▶ Source data
+ + + + +

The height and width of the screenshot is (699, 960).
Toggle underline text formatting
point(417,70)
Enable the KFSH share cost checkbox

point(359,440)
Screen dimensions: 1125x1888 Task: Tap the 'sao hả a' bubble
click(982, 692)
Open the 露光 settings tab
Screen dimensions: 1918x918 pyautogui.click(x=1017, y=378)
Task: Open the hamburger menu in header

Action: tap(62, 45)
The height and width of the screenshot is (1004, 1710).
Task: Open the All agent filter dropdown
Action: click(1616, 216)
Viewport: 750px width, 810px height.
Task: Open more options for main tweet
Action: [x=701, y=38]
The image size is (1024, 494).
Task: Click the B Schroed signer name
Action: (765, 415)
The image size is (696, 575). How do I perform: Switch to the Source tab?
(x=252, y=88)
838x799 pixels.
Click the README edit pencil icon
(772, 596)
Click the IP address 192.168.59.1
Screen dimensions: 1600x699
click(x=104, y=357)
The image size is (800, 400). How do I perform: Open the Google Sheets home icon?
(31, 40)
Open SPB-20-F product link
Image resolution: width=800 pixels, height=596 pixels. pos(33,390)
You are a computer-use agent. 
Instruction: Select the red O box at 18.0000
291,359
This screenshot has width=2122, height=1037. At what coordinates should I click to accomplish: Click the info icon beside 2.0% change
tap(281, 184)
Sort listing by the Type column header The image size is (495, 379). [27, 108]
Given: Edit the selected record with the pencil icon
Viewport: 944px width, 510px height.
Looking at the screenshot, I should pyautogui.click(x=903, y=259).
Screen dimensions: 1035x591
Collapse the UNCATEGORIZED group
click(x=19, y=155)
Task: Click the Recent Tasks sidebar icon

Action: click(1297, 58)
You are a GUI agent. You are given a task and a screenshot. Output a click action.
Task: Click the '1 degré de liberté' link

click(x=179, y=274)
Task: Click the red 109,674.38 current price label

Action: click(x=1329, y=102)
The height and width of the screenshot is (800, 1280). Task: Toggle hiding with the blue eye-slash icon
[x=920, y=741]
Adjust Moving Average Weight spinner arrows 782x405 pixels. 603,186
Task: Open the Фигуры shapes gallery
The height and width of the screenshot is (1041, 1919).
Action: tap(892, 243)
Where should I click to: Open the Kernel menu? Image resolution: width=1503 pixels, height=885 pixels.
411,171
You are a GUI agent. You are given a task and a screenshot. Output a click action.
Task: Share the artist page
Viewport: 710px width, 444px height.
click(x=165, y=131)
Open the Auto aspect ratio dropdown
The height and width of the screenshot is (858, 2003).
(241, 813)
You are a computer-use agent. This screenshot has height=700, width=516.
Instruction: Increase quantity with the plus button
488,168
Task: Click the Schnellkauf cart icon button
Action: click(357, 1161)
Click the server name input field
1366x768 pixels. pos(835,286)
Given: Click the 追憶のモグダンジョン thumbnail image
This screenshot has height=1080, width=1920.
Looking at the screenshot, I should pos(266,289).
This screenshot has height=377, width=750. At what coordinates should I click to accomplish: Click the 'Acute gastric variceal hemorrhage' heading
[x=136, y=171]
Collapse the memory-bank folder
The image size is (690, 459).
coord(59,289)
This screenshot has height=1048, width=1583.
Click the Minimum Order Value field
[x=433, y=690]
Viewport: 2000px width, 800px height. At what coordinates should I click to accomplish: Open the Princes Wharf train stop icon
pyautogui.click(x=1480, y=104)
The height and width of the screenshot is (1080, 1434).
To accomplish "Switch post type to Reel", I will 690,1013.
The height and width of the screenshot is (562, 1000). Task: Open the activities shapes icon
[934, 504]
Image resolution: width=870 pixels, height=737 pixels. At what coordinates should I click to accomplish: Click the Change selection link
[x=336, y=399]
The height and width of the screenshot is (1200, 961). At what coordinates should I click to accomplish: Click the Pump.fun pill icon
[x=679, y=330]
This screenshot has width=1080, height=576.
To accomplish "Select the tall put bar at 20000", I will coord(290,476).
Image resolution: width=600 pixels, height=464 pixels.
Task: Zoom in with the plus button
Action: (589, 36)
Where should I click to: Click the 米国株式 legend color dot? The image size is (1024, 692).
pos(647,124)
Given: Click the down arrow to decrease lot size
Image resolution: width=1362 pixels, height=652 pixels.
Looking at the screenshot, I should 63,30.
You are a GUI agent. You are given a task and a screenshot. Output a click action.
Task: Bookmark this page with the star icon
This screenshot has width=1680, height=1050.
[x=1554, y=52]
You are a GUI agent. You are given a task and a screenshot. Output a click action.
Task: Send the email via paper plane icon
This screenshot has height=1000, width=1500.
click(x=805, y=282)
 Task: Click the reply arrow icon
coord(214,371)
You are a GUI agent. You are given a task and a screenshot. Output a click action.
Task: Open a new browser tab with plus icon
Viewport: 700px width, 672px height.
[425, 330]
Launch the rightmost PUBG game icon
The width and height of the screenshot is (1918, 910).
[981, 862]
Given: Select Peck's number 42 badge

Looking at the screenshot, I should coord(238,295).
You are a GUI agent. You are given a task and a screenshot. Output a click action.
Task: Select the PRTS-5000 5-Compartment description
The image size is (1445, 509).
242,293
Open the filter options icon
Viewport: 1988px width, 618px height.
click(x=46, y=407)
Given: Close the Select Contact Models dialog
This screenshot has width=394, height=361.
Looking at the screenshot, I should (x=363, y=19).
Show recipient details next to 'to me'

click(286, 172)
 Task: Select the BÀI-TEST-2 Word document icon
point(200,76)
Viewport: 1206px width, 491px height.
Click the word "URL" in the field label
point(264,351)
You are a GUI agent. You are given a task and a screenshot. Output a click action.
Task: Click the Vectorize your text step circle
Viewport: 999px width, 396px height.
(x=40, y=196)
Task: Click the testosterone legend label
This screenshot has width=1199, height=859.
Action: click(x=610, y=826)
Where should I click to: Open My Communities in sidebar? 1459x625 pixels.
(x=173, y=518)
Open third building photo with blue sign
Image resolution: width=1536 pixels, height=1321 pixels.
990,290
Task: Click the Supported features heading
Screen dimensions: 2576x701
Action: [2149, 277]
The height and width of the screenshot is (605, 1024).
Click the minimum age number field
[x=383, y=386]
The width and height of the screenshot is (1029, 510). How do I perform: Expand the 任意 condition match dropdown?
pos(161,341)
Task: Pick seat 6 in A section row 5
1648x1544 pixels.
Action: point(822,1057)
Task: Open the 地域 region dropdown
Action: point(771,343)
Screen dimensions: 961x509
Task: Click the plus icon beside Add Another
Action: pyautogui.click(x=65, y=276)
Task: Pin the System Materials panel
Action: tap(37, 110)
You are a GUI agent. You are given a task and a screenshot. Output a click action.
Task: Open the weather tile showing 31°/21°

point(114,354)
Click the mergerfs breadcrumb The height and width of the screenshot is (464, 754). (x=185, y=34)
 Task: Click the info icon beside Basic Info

+ + + + +

▶ TASK
Restate the whole set of entries exactly.

▶ ANSWER BOX
The height and width of the screenshot is (699, 960).
Toggle underline text formatting
point(417,70)
Enable the KFSH share cost checkbox

point(359,440)
Screen dimensions: 1125x1888 Task: Tap the 'sao hả a' bubble
click(982, 692)
Open the 露光 settings tab
Screen dimensions: 1918x918 pyautogui.click(x=1017, y=378)
Task: Open the hamburger menu in header

Action: tap(62, 45)
The height and width of the screenshot is (1004, 1710).
Task: Open the All agent filter dropdown
Action: click(1616, 216)
Viewport: 750px width, 810px height.
Task: Open more options for main tweet
Action: [x=701, y=38]
The image size is (1024, 494).
Task: Click the B Schroed signer name
Action: (765, 415)
The image size is (696, 575). How do I perform: Switch to the Source tab?
(x=252, y=88)
838x799 pixels.
Click the README edit pencil icon
(772, 596)
Click the IP address 192.168.59.1
Screen dimensions: 1600x699
click(x=104, y=357)
The image size is (800, 400). How do I perform: Open the Google Sheets home icon?
(31, 40)
Open SPB-20-F product link
Image resolution: width=800 pixels, height=596 pixels. pos(33,390)
You are a computer-use agent. 
Instruction: Select the red O box at 18.0000
291,359
This screenshot has width=2122, height=1037. At what coordinates should I click to accomplish: Click the info icon beside 2.0% change
tap(281, 184)
Sort listing by the Type column header The image size is (495, 379). [27, 108]
Given: Edit the selected record with the pencil icon
Viewport: 944px width, 510px height.
Looking at the screenshot, I should pyautogui.click(x=903, y=259).
Screen dimensions: 1035x591
Collapse the UNCATEGORIZED group
click(x=19, y=155)
Task: Click the Recent Tasks sidebar icon

Action: click(1297, 58)
You are a GUI agent. You are given a task and a screenshot. Output a click action.
Task: Click the '1 degré de liberté' link

click(x=179, y=274)
Task: Click the red 109,674.38 current price label

Action: click(x=1329, y=102)
The height and width of the screenshot is (800, 1280). Task: Toggle hiding with the blue eye-slash icon
[x=920, y=741]
Adjust Moving Average Weight spinner arrows 782x405 pixels. 603,186
Task: Open the Фигуры shapes gallery
The height and width of the screenshot is (1041, 1919).
Action: tap(892, 243)
Where should I click to: Open the Kernel menu? Image resolution: width=1503 pixels, height=885 pixels.
411,171
You are a GUI agent. You are given a task and a screenshot. Output a click action.
Task: Share the artist page
Viewport: 710px width, 444px height.
click(x=165, y=131)
Open the Auto aspect ratio dropdown
The height and width of the screenshot is (858, 2003).
(241, 813)
You are a computer-use agent. This screenshot has height=700, width=516.
Instruction: Increase quantity with the plus button
488,168
Task: Click the Schnellkauf cart icon button
Action: click(357, 1161)
Click the server name input field
1366x768 pixels. pos(835,286)
Given: Click the 追憶のモグダンジョン thumbnail image
This screenshot has height=1080, width=1920.
Looking at the screenshot, I should pos(266,289).
This screenshot has height=377, width=750. At what coordinates should I click to accomplish: Click the 'Acute gastric variceal hemorrhage' heading
[x=136, y=171]
Collapse the memory-bank folder
The image size is (690, 459).
coord(59,289)
This screenshot has height=1048, width=1583.
Click the Minimum Order Value field
[x=433, y=690]
Viewport: 2000px width, 800px height. At what coordinates should I click to accomplish: Open the Princes Wharf train stop icon
pyautogui.click(x=1480, y=104)
The height and width of the screenshot is (1080, 1434).
To accomplish "Switch post type to Reel", I will 690,1013.
The height and width of the screenshot is (562, 1000). Task: Open the activities shapes icon
[934, 504]
Image resolution: width=870 pixels, height=737 pixels. At what coordinates should I click to accomplish: Click the Change selection link
[x=336, y=399]
The height and width of the screenshot is (1200, 961). At what coordinates should I click to accomplish: Click the Pump.fun pill icon
[x=679, y=330]
This screenshot has width=1080, height=576.
To accomplish "Select the tall put bar at 20000", I will coord(290,476).
Image resolution: width=600 pixels, height=464 pixels.
Task: Zoom in with the plus button
Action: (589, 36)
Where should I click to: Click the 米国株式 legend color dot? The image size is (1024, 692).
pos(647,124)
Given: Click the down arrow to decrease lot size
Image resolution: width=1362 pixels, height=652 pixels.
Looking at the screenshot, I should 63,30.
You are a GUI agent. You are given a task and a screenshot. Output a click action.
Task: Bookmark this page with the star icon
This screenshot has width=1680, height=1050.
[x=1554, y=52]
You are a GUI agent. You are given a task and a screenshot. Output a click action.
Task: Send the email via paper plane icon
This screenshot has height=1000, width=1500.
click(x=805, y=282)
 Task: Click the reply arrow icon
coord(214,371)
You are a GUI agent. You are given a task and a screenshot. Output a click action.
Task: Open a new browser tab with plus icon
Viewport: 700px width, 672px height.
[425, 330]
Launch the rightmost PUBG game icon
The width and height of the screenshot is (1918, 910).
[981, 862]
Given: Select Peck's number 42 badge

Looking at the screenshot, I should coord(238,295).
You are a GUI agent. You are given a task and a screenshot. Output a click action.
Task: Select the PRTS-5000 5-Compartment description
The image size is (1445, 509).
242,293
Open the filter options icon
Viewport: 1988px width, 618px height.
click(x=46, y=407)
Given: Close the Select Contact Models dialog
This screenshot has width=394, height=361.
Looking at the screenshot, I should (x=363, y=19).
Show recipient details next to 'to me'

click(286, 172)
 Task: Select the BÀI-TEST-2 Word document icon
point(200,76)
Viewport: 1206px width, 491px height.
Click the word "URL" in the field label
point(264,351)
You are a GUI agent. You are given a task and a screenshot. Output a click action.
Task: Click the Vectorize your text step circle
Viewport: 999px width, 396px height.
(x=40, y=196)
Task: Click the testosterone legend label
This screenshot has width=1199, height=859.
Action: click(x=610, y=826)
Where should I click to: Open My Communities in sidebar? 1459x625 pixels.
(x=173, y=518)
Open third building photo with blue sign
Image resolution: width=1536 pixels, height=1321 pixels.
990,290
Task: Click the Supported features heading
Screen dimensions: 2576x701
Action: [2149, 277]
The height and width of the screenshot is (605, 1024).
Click the minimum age number field
[x=383, y=386]
The width and height of the screenshot is (1029, 510). How do I perform: Expand the 任意 condition match dropdown?
pos(161,341)
Task: Pick seat 6 in A section row 5
1648x1544 pixels.
Action: point(822,1057)
Task: Open the 地域 region dropdown
Action: point(771,343)
Screen dimensions: 961x509
Task: Click the plus icon beside Add Another
Action: pyautogui.click(x=65, y=276)
Task: Pin the System Materials panel
Action: tap(37, 110)
You are a GUI agent. You are given a task and a screenshot. Output a click action.
Task: Open the weather tile showing 31°/21°

point(114,354)
Click the mergerfs breadcrumb The height and width of the screenshot is (464, 754). (x=185, y=34)
 Task: Click the info icon beside Basic Info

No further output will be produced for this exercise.